— GOAL OF THE EXERCISE —
Each line of the material, from the first through the one containing "The image size is (680, 483).", is to be written out exactly.

— RECORD EXTRACTS —
- - -
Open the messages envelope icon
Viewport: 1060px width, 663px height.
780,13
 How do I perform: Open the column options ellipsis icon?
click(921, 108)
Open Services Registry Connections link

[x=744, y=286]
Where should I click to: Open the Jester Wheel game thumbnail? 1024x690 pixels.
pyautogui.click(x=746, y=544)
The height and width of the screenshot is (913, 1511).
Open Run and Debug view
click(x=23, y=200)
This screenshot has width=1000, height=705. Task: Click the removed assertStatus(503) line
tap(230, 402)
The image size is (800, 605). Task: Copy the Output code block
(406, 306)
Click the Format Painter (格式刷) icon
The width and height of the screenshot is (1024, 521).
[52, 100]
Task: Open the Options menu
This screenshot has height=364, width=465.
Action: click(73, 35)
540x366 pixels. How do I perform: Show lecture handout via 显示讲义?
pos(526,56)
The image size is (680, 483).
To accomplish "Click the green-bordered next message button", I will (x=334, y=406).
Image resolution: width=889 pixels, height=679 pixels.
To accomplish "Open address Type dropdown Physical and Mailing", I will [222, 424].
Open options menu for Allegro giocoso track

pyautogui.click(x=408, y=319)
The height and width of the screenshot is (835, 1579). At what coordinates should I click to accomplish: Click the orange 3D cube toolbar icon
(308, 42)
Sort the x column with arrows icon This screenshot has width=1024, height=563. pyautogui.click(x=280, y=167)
- - -
— RESULT FOR THIS EXERCISE —
Open the messages envelope icon
Viewport: 1060px width, 663px height.
780,13
 How do I perform: Open the column options ellipsis icon?
click(921, 108)
Open Services Registry Connections link

[x=744, y=286]
Where should I click to: Open the Jester Wheel game thumbnail? 1024x690 pixels.
pyautogui.click(x=746, y=544)
The height and width of the screenshot is (913, 1511).
Open Run and Debug view
click(x=23, y=200)
This screenshot has width=1000, height=705. Task: Click the removed assertStatus(503) line
tap(230, 402)
The image size is (800, 605). Task: Copy the Output code block
(406, 306)
Click the Format Painter (格式刷) icon
The width and height of the screenshot is (1024, 521).
[52, 100]
Task: Open the Options menu
This screenshot has height=364, width=465.
Action: click(73, 35)
540x366 pixels. How do I perform: Show lecture handout via 显示讲义?
pos(526,56)
The image size is (680, 483).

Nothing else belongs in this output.